> _Extracted records_
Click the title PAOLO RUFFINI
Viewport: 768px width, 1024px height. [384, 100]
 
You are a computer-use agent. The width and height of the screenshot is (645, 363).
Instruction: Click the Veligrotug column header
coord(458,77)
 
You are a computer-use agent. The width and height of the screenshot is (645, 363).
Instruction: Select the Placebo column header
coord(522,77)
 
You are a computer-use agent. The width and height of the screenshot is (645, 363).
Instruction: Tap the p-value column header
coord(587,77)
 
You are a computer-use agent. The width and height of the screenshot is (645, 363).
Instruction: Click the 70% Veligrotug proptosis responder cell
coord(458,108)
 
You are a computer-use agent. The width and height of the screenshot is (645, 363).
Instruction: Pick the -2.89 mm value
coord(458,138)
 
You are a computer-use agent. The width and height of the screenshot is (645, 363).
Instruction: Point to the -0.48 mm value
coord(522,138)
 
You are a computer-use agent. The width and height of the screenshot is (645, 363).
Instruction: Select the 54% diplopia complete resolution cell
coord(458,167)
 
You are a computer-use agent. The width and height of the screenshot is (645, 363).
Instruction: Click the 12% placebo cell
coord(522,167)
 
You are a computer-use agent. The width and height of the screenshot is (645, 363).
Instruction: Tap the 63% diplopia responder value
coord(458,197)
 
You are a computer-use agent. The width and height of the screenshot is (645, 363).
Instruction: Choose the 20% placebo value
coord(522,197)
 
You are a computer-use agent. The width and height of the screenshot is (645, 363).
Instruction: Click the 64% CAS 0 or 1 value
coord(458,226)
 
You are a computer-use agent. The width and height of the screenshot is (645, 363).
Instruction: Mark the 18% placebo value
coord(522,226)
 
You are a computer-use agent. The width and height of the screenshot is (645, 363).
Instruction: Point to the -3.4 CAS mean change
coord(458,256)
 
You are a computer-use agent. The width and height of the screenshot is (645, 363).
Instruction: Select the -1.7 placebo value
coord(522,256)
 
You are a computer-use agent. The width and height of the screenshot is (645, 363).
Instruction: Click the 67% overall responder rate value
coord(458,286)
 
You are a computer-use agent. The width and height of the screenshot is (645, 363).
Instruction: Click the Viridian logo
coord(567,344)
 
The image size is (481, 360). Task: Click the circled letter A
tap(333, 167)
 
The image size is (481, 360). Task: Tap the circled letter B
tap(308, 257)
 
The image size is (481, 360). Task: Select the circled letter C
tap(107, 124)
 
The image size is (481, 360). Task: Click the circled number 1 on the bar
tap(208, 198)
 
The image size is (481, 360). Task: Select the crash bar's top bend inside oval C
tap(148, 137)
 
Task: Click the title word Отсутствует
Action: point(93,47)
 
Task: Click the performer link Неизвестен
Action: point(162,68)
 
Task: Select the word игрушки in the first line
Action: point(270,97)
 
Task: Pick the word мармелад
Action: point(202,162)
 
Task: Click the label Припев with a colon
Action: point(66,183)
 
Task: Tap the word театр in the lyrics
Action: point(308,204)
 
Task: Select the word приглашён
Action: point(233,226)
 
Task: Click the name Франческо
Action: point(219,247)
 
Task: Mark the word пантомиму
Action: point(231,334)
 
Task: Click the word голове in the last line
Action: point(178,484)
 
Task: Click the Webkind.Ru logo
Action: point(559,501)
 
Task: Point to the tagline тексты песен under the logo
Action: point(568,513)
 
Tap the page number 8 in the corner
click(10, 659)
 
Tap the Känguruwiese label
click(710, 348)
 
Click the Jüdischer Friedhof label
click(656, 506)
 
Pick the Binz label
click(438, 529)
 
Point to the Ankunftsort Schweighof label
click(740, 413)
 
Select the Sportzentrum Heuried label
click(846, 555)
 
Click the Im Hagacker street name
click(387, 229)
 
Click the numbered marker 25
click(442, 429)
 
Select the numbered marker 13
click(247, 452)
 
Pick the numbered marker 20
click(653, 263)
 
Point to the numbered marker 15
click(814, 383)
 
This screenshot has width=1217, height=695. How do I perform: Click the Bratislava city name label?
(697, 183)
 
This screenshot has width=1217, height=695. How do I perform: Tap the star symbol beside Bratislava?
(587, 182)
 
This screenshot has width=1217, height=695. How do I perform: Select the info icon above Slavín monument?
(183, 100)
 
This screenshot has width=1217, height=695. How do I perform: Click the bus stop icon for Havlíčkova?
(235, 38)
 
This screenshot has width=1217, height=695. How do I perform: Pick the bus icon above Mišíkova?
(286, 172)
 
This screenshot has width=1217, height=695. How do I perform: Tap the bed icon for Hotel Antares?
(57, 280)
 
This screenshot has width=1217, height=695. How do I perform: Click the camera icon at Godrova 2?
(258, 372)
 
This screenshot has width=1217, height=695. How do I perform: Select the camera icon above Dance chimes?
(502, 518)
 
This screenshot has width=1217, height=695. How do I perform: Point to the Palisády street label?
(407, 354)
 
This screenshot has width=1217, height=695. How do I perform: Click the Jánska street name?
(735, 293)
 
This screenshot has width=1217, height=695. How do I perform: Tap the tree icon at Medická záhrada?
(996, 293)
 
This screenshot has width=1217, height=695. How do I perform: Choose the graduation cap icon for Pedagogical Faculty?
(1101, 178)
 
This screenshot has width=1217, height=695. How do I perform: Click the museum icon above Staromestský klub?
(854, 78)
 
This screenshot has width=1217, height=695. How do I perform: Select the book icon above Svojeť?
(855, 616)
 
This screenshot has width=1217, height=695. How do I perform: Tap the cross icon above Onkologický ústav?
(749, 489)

> _Exercise directions_
Copy out the entries from the line containing "Tap the page number 8 in the corner" through the line containing "click(653, 263)", keeping each line unchanged.

> _Correct result_
Tap the page number 8 in the corner
click(10, 659)
 
Tap the Känguruwiese label
click(710, 348)
 
Click the Jüdischer Friedhof label
click(656, 506)
 
Pick the Binz label
click(438, 529)
 
Point to the Ankunftsort Schweighof label
click(740, 413)
 
Select the Sportzentrum Heuried label
click(846, 555)
 
Click the Im Hagacker street name
click(387, 229)
 
Click the numbered marker 25
click(442, 429)
 
Select the numbered marker 13
click(247, 452)
 
Pick the numbered marker 20
click(653, 263)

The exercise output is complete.